Apa Yang Terjadi Di Sudan Selatan

Sudan Selatan, secara resmi bernama Republik Sudan Selatan, adalah sebuah negara di Afrika Timur. Ibu kota dan kota terbesarnya adalah Juba, terletak di negara bagian Khatulistiwa Tengah sebelah selatan.

Negara terkurung daratan ini berbatasan dengan Ethiopia di sebelah timur; Kenya, Uganda dan Republik Demokratik Kongo di sebelah selatan; Republik Afrika Tengah di sebelah barat; dan Sudan di sebelah utara. Sudan Selatan meliputi kawasan rawa yang luas, Sudd, yang dibentuk oleh Nil Putih, secara lokal disebut Bahrul Jabal.
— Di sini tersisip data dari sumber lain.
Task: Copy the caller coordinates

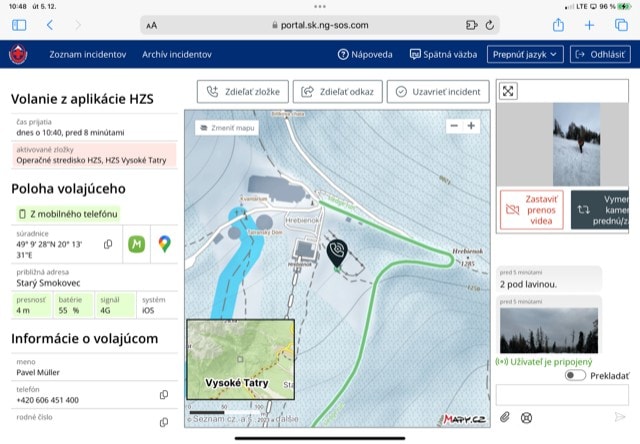Action: tap(108, 244)
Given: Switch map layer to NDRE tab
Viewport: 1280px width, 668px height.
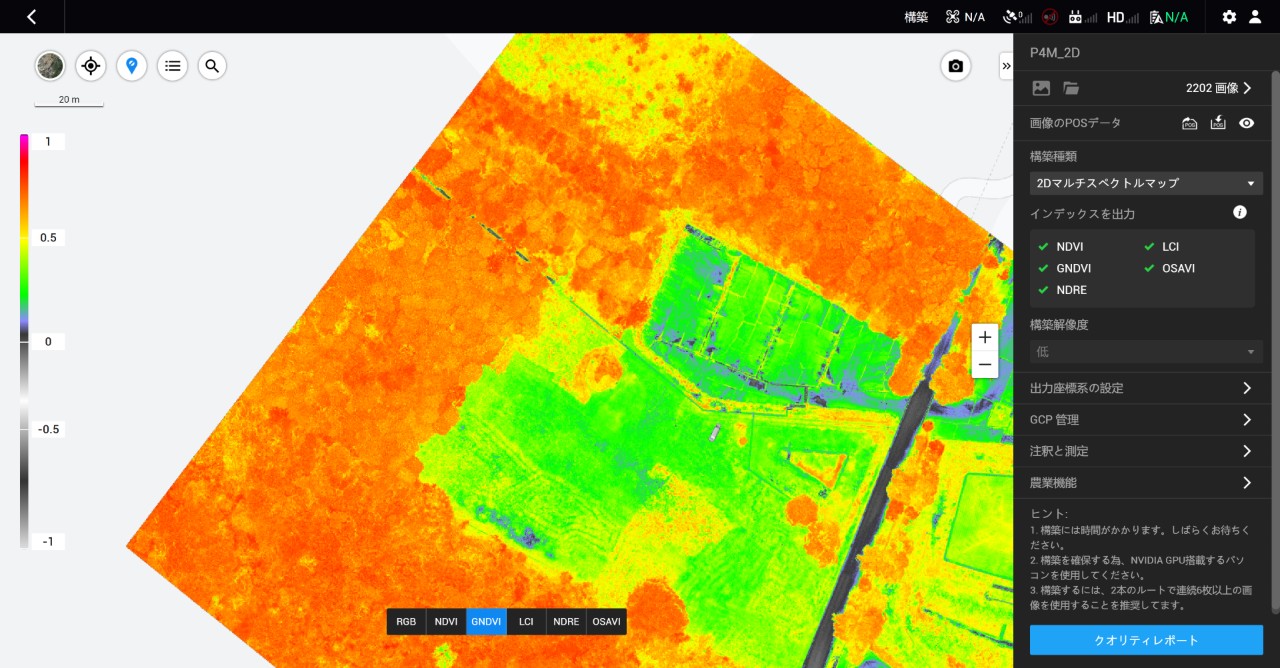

Negara ini awalnya merupakan bagian dari Sudan Anglo-Mesir, kondominium Britania dan Mesir, dan kemudian menjadi bagian dari Republik Sudan ketika mencapai kemerdekaan pada 1956. Sudan Selatan memperoleh kemerdekaannya pada tanggal 9 Juli 2011 melalui hasil referendum yang dilaksanakan mulai tanggal 9 Januari 2011.

Mayoritas penduduk Sudan Selatan beragama kristen dan animisme keturunan Afrika. Sudan Selatan terbagi menjadi 10 pemerintahan administratif yaitu Central Equatoria, Eastern Equatoria, Jonglei, Lakes, Northern Bahr el Ghazal, Unity, Upper Nile, Warrap, Western Bahr el Ghazal, Western Equatoria.

Sebagaian besar rakyat wilayah selatan memilih untuk memisahkan diri dari pemerintahan pusat Sudan dan mendirikan negara baru Sudan Selatan.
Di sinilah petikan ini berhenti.